April 19, 2007
Bhindi Ki Subji/Stir -Fried Okra
Okra is one of the highly misunderstood vegetables. Tossed aside as a slimy gooey vegetable, best known for thickening Gumbos and soups here, you have to eat it in its crispy form to appreciate it. The only problem is getting the okra at the right level of ripeness. They are best at the 2-3 inch size , not too thick and not hard to touch. My mom used to snap off the ends of the okra to check the freshness. If they cut off easily, they are and if they bend without snapping off, better look for another vegetable for dinner.
I can't do the snap and bend routine here so its just eyeballing that works. At the Indian Grocery here, it is a common sight to see 2-3 women or men hovering around the okra counter, sifting through, trying to find the smallest and youngest. They dig deep, they dig far into the pile, hoping to find more. There is a slight edge to their glance as one more person joins in the treasure hunt and the pace quickens. If you steady your gaze and continue searching, the best ones will be in your bag.:)
Okra with raita is summer for me, spicy, crunchy and cooling. That was my favorite lunch coming home from school. I love it with hot rotis and cold cucumber raita. And now since summer is still dancing just around the corner, an okra- roti meal may work to hasten the approach.
Try to use tender thin okras which do not have thick seeds as they don't cook easily and tend to get hard. Traditionally, this should be made in an open pan in as much oil as you like.:)There are oven methods to make it with less oil, but for this taste of summer, do it the proper way.
You Will Need:
Okra-1 pound(1/2 kg)
Dried Mango powder (Substitute with 2 tsp lemon juice)-1/2 tsp
Ground Roasted Cumin -1/2 tsp.
Coriander Powder-1/2 tsp
Red Chili Powder-1 tsp (more or less as you like it)
Salt to taste.
Oil for frying-3-4 tbsp
Garam Masala: 1/4 tsp
Cilantro leaves- 1/4 cup chopped
lemon Juice-1/2 tsp
1. Wash the okra well and dry each one with a paper towel or kitchen towel till its is absolutely dry. Cut them into small circles and keep aside. Mix all the powders (except the garam masala) with 1 tablespoon water.
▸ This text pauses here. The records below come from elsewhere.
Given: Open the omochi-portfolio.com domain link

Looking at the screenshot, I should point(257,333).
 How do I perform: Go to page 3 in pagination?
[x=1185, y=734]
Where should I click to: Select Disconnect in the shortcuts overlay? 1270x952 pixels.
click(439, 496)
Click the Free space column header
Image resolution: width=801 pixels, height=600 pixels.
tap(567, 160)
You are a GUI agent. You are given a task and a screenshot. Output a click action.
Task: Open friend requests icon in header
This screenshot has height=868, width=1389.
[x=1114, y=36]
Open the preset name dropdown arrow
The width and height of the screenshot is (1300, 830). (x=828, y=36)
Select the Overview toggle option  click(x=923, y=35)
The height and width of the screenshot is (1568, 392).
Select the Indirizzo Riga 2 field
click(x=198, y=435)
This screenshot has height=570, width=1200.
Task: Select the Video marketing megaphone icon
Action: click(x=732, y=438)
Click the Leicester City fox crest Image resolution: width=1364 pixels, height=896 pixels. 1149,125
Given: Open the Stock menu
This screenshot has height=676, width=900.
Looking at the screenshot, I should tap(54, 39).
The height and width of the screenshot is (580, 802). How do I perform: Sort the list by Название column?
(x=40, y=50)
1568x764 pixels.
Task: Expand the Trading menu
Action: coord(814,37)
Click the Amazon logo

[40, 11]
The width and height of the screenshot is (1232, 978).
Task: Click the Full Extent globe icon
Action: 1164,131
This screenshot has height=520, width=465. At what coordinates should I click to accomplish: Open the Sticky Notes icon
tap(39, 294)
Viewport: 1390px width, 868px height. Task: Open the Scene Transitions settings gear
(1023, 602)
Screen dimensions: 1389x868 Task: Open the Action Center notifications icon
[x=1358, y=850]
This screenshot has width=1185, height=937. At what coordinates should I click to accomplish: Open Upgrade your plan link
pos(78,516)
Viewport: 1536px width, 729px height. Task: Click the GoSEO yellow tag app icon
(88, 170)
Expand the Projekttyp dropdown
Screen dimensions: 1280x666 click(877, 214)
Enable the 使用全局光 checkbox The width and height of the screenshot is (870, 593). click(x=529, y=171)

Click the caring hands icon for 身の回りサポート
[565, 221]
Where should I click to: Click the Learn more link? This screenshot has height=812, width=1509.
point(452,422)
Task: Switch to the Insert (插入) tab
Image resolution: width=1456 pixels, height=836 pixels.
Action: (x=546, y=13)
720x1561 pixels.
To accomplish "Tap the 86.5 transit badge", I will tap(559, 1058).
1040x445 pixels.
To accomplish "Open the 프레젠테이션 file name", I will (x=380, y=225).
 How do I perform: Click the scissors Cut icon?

2. Heat half the oil in a non-sticky pan and stir fry the spice powders on low heat till it smells good. Add the cut okra and stir well for about 2-3 minutes on high heat till the lacy threads of the okra leaves it. It is important to do this on high heat. ONlY after that, add salt and cover and cook on medium heat for 4-6 minutes. Open and taste. If it is cooked, now increase the heat, add the rest of the oil and saute it on medium high heat to dry it out and make it crispy.
3. At this point , if it is sticking to the pan, add some more oil. When it looks sufficiently brown, remove from flame and sprinkle garam masala and cut coriander leaves.
If you have the patience to hover around the stove top with constant monitoring and stirring, you can reduce the oil.
This serves 2-3 people depending on how much they like bhindi.